Source data section start
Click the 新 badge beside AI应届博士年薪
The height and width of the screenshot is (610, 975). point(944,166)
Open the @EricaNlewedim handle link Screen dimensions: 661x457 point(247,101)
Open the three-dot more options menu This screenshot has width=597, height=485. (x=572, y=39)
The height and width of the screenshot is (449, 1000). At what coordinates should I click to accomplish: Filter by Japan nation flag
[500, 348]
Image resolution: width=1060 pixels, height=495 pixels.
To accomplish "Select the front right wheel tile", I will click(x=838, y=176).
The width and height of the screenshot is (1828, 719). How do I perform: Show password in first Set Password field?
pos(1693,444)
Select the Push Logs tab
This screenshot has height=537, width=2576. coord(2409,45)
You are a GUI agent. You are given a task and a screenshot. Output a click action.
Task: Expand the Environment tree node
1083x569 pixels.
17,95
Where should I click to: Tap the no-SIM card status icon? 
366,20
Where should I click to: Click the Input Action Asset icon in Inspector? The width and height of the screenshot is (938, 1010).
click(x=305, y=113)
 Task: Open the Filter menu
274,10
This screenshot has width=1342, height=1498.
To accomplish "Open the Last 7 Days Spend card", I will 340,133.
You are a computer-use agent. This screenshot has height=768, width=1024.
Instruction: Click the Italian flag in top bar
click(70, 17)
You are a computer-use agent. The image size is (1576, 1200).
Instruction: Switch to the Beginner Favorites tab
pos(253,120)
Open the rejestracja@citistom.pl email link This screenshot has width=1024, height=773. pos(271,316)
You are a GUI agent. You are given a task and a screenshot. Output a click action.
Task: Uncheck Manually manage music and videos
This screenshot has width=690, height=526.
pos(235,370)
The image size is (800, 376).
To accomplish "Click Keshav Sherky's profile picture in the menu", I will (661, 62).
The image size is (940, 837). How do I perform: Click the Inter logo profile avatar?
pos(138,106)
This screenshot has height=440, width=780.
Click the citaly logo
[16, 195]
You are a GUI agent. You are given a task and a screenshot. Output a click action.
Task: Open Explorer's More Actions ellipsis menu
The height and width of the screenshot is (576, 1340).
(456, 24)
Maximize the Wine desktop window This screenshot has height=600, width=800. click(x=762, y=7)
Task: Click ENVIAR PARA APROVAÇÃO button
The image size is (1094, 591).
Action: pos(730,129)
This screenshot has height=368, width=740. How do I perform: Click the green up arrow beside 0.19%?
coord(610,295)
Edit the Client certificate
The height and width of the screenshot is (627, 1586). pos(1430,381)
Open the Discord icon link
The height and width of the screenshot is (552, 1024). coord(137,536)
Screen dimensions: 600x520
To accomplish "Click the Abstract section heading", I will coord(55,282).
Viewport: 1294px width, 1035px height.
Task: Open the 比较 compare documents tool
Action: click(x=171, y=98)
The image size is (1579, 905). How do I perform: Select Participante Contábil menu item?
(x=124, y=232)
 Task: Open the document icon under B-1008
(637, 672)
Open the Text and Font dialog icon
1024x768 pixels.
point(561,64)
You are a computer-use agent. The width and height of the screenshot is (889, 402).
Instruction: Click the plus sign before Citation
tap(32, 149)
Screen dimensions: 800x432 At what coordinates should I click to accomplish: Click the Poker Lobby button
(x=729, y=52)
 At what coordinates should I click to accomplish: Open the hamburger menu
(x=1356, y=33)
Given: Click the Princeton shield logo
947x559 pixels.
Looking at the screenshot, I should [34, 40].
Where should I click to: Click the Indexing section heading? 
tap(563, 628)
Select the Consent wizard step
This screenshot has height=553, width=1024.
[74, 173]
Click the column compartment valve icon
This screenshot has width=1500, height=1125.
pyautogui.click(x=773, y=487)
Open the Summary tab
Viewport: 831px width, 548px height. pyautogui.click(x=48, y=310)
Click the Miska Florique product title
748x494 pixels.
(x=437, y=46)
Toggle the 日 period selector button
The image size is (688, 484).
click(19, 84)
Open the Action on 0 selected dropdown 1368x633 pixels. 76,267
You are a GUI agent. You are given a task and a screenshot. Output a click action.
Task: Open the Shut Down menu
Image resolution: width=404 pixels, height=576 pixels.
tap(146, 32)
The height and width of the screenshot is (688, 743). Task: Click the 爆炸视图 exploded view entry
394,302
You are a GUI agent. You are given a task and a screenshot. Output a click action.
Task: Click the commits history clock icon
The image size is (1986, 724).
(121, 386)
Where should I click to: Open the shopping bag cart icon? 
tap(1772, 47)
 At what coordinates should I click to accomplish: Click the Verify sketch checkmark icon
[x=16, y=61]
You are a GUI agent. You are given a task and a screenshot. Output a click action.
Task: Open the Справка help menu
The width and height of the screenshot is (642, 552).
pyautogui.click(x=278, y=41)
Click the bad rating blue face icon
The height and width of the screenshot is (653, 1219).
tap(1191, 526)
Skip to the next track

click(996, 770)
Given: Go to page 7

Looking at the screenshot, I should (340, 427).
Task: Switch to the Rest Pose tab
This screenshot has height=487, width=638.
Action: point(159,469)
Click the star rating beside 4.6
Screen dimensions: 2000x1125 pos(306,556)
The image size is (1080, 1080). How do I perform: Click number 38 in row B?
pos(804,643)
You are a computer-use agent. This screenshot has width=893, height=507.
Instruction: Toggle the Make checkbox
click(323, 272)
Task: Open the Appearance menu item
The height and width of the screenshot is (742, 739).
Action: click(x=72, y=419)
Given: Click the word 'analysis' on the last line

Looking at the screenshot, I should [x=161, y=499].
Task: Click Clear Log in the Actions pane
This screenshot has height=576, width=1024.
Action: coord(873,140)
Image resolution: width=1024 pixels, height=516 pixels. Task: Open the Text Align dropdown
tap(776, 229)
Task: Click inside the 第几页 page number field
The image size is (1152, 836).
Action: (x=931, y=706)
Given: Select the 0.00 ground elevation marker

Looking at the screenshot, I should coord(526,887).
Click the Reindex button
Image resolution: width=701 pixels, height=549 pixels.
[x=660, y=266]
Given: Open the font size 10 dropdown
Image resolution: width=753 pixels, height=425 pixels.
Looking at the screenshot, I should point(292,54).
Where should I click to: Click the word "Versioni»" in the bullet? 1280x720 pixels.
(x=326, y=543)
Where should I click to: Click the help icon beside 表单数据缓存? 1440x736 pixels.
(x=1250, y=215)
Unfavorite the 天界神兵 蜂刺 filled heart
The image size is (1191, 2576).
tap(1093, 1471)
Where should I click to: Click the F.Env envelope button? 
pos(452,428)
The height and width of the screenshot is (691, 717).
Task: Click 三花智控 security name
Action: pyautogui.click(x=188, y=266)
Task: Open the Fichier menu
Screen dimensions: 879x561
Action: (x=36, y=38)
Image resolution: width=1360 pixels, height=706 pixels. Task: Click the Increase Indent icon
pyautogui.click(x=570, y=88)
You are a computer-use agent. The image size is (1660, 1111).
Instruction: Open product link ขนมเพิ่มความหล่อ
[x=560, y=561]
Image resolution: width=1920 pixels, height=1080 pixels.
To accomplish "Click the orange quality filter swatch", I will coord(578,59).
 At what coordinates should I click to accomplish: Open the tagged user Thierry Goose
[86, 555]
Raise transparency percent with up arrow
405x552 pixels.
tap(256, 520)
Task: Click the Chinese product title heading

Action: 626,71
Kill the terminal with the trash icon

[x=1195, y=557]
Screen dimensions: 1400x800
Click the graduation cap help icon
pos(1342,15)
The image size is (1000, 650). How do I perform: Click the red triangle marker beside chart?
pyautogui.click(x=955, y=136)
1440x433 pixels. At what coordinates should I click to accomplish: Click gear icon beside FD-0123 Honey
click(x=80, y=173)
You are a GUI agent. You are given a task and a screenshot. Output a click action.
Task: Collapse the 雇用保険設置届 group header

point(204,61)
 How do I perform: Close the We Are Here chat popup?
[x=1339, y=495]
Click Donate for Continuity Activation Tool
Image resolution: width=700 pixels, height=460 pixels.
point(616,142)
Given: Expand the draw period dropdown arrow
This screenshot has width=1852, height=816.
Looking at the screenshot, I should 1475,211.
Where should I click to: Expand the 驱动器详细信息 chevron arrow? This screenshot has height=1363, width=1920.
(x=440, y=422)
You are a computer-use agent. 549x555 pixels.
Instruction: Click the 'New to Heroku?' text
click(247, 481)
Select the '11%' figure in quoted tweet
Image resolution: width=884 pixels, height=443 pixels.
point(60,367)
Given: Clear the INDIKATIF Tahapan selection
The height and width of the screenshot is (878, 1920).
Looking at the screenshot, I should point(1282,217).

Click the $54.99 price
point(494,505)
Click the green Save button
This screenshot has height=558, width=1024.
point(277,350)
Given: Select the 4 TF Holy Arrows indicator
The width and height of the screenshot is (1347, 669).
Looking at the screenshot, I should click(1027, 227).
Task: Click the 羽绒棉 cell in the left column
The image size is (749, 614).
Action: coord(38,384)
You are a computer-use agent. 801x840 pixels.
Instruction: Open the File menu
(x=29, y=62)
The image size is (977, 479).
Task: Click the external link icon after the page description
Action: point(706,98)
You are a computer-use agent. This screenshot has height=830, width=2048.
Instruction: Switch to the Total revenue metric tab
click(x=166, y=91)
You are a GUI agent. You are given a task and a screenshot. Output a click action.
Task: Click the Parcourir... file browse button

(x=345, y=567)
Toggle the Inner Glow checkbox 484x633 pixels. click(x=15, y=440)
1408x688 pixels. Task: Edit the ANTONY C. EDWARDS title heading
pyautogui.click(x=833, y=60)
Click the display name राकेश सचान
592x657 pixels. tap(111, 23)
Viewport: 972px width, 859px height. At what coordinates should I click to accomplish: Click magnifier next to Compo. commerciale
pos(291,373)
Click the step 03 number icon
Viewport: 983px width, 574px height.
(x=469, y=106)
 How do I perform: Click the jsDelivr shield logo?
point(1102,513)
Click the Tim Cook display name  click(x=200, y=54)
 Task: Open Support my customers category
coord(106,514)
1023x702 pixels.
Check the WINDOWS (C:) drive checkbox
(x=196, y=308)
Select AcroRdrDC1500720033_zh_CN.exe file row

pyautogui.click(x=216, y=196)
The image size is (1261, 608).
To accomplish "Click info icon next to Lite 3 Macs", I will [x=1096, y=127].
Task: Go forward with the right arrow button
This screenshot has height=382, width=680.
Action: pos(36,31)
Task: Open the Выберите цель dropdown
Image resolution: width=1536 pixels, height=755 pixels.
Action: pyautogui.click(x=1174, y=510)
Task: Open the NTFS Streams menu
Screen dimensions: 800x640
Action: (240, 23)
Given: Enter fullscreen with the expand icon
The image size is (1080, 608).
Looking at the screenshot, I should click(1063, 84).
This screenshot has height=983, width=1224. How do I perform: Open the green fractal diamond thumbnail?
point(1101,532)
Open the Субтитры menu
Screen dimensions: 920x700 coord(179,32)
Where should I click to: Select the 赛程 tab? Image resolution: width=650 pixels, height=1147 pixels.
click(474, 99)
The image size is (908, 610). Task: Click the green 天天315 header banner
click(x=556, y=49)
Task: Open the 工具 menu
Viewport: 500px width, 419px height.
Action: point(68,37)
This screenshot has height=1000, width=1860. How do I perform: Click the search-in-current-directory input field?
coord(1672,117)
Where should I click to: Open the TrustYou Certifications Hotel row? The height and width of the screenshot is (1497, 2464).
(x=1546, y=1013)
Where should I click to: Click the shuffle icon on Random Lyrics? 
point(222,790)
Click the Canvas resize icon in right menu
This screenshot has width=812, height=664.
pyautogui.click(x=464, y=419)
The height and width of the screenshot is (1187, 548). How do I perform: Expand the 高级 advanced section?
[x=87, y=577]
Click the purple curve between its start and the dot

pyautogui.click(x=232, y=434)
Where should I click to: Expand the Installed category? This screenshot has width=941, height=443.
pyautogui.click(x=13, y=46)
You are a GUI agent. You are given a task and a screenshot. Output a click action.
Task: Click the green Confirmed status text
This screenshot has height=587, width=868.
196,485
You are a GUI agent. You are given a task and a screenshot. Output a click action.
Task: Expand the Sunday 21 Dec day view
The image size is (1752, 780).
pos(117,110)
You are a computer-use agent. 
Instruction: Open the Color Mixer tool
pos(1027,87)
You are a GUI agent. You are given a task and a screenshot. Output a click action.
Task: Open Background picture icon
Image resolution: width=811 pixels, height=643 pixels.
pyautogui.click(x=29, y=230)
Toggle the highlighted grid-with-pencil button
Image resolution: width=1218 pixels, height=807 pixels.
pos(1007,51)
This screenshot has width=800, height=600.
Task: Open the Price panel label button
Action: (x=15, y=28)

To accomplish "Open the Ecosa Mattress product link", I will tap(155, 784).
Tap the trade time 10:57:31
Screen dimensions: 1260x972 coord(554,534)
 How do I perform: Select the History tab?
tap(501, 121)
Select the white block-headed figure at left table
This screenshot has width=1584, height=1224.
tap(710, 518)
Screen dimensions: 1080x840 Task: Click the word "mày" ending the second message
Source data section end
**Exercise description**
Look through the entries above, and wherever a line holds the string "computer", copy it.

**Answer to this exercise**
You are a computer-use agent. This screenshot has height=768, width=1024.
You are a computer-use agent. The image size is (1576, 1200).
You are a computer-use agent. The width and height of the screenshot is (889, 402).
You are a computer-use agent. This screenshot has width=893, height=507.
You are a computer-use agent. The image size is (1660, 1111).
You are a computer-use agent. 549x555 pixels.
You are a computer-use agent. 801x840 pixels.
You are a computer-use agent. This screenshot has height=830, width=2048.
You are a computer-use agent. 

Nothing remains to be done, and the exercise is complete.